La familia pedirá la ampliación de la prueba para buscar «marcadores genéticos»
Los resultados del Instituto Nacional de Toxicología tras los análisis de muestras recogidas al cadáver de Déborah Fernández-Cervera han confirmado la presencia de ADN masculino en una de sus uñas.
El cadáver de la joven viguesa fue exhumado el pasado 18 de mayo a instancias de la familia en busca de pruebas que pudiesen reabrir el caso. Tras este hallazgo, los abogados de la familia solicitarán la ampliación de la prueba pericial para intentar determinar los marcadores genéticos hallados.
Asimismo, y en relación al pelo hallado tras la exhumación del cuerpo de la chica, los estudios de toxicología han determinado que se trata de una fibra de PVDC, material empleado para el envasado de alimentos, entre otros usos. «Esto demuestra una vez más la negligencia de la autopsia inicial», lamenta la familia.

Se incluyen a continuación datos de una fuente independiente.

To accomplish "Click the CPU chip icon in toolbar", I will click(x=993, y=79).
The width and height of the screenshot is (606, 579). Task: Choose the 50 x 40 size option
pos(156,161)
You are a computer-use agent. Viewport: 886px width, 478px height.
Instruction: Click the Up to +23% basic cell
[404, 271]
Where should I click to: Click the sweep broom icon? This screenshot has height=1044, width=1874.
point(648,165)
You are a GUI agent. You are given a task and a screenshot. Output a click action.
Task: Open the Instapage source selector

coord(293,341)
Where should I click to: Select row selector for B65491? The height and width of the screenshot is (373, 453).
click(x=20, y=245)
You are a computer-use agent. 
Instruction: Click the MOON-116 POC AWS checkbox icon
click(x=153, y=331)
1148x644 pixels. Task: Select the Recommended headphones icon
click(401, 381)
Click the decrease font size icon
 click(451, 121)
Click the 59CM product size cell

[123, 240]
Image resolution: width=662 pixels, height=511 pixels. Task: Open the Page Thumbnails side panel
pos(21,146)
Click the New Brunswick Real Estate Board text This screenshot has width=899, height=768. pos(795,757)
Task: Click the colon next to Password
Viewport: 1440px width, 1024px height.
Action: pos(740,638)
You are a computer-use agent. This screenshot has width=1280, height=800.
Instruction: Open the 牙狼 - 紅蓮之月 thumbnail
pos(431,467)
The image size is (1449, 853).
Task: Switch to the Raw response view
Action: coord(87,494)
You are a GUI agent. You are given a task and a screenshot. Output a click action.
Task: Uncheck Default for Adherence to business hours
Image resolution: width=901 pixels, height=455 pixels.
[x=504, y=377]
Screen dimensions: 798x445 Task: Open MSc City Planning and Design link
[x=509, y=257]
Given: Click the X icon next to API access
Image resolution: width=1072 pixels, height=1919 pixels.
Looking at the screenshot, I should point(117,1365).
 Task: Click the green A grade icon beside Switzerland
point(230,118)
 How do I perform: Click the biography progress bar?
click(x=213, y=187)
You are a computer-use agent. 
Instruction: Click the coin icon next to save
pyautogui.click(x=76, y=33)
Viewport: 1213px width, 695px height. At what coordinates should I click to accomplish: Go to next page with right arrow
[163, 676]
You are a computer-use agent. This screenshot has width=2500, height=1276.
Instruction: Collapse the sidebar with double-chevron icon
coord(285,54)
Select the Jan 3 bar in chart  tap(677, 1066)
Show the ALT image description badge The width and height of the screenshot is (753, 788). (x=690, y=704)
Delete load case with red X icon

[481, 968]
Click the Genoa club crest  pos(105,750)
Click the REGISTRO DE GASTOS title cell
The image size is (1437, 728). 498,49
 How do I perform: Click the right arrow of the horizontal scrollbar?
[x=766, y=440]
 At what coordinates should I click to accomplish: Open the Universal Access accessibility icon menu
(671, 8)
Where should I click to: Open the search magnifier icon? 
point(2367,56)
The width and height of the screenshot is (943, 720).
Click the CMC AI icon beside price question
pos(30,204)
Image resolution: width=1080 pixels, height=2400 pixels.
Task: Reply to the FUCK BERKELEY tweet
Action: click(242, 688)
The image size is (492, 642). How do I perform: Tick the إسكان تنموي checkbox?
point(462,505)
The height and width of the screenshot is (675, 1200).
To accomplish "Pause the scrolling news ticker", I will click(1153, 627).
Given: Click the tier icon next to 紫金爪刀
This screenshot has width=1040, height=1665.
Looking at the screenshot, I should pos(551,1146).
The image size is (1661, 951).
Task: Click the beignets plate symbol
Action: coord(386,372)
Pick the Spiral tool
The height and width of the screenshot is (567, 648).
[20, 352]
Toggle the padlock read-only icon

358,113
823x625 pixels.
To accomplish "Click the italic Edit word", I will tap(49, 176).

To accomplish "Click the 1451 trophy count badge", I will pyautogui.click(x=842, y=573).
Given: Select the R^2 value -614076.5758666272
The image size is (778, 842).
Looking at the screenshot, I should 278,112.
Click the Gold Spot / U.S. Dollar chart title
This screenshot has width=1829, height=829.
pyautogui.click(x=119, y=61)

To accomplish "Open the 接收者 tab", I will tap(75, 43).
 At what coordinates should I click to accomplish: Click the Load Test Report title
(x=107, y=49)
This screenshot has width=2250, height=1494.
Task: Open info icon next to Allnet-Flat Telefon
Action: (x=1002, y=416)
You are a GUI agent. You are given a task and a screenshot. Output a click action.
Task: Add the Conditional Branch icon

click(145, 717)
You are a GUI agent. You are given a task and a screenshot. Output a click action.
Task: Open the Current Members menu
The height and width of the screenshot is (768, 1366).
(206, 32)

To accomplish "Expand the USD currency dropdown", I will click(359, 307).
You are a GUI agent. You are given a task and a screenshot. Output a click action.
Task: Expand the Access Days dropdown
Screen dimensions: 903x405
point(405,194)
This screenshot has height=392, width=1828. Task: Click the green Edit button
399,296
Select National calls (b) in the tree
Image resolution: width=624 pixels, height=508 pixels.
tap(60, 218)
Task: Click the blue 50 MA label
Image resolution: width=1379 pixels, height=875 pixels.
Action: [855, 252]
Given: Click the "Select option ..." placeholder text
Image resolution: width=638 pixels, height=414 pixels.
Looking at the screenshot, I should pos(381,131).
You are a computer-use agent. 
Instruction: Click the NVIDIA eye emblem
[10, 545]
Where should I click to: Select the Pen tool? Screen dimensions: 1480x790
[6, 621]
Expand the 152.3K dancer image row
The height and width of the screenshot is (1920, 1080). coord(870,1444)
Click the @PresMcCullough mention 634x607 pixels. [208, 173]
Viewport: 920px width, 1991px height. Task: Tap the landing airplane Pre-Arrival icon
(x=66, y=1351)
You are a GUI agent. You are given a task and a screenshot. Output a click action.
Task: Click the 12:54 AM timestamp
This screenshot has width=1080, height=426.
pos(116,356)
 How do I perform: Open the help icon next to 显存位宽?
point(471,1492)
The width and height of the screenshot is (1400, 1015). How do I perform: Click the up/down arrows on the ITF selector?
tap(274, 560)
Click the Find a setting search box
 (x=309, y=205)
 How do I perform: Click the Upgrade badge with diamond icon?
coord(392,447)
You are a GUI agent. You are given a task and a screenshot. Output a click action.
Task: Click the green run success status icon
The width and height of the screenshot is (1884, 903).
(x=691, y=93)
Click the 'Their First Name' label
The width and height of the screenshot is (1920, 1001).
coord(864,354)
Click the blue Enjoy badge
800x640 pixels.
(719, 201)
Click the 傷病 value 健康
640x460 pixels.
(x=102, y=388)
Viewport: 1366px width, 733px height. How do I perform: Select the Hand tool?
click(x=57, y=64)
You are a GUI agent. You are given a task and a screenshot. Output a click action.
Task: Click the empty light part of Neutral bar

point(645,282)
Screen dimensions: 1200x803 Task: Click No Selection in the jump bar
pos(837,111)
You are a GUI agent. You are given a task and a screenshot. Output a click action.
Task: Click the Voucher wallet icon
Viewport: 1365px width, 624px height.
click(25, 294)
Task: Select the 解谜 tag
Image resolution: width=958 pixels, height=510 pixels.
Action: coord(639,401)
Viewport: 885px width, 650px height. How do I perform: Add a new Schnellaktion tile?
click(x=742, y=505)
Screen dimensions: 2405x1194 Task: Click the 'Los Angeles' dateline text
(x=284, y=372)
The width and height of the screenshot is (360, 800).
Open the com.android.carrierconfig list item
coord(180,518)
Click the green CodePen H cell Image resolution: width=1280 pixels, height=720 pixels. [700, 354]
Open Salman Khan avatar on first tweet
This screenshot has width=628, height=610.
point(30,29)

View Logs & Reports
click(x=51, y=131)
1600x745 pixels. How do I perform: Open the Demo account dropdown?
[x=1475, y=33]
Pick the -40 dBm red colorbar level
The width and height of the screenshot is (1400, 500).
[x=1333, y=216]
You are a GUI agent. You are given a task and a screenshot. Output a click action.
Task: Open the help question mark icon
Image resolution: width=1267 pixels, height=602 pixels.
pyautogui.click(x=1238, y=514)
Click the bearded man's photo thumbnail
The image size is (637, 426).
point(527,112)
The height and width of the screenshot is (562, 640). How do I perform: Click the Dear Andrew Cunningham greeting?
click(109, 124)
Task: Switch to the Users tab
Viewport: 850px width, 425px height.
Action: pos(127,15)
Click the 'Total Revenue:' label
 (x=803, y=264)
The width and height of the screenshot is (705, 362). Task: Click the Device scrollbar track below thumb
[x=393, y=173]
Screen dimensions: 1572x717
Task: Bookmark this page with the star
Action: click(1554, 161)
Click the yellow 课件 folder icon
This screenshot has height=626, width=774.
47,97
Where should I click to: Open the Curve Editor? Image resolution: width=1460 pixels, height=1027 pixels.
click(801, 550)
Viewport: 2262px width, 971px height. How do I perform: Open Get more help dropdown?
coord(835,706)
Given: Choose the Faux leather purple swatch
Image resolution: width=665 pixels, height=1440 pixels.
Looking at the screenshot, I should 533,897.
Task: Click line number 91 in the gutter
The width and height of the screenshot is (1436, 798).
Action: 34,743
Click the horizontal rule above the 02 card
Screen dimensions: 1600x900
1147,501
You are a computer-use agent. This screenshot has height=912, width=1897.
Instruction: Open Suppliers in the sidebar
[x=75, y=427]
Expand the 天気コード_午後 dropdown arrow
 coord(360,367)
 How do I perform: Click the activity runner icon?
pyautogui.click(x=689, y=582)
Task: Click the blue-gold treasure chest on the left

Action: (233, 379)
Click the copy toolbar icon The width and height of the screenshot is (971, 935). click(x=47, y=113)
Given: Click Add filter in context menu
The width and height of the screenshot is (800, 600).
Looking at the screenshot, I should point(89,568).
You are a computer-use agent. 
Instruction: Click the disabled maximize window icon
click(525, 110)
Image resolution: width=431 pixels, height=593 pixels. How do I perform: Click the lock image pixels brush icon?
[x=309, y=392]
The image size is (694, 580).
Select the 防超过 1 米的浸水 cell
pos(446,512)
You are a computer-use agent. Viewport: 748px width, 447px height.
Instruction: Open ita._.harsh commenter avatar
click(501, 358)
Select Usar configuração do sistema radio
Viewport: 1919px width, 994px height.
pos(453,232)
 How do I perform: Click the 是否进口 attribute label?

En cuanto al examen del vehículo del principal sospechoso, efectuado en septiembre del pasado año, se hallaron gran cantidad de muestras biológicas tanto humanas como animales, «lo que choca frontalmente con que en el examen del 2010 no se encontrase absolutamente nada, lo que demostraría que en el 2010 se hizo una limpieza exhaustiva del vehículo».
Finalmente, también han recordado que otra de las pruebas, el análisis del ordenador de Déborah, ha puesto de manifiesto que el disco duro del aparato fue «manipulado», aunque la familia sigue pendiente del informe definitivo al respecto, que los peritos presentarán en próximas fechas.
En este escenario, mañana declarará la persona a quien la Policía señaló como principal sospechoso del caso. El hombre fue novio de Déborah en su día, y ahora declarará por primera vez en calidad de investigado tras ser citado el pasado 11 de febrero por el juzgado de Instrucción 2 de Tui. El tribunal se había negado a citarlo a declarar pero la familia presentó un recurso ante la Audiencia Provincial de Pontevedra que fue estimado.
La declaración se decretó en principio para el pasado 21 de febrero, pero fue pospuesta para dar tiempo a los abogados de estudiar la causa.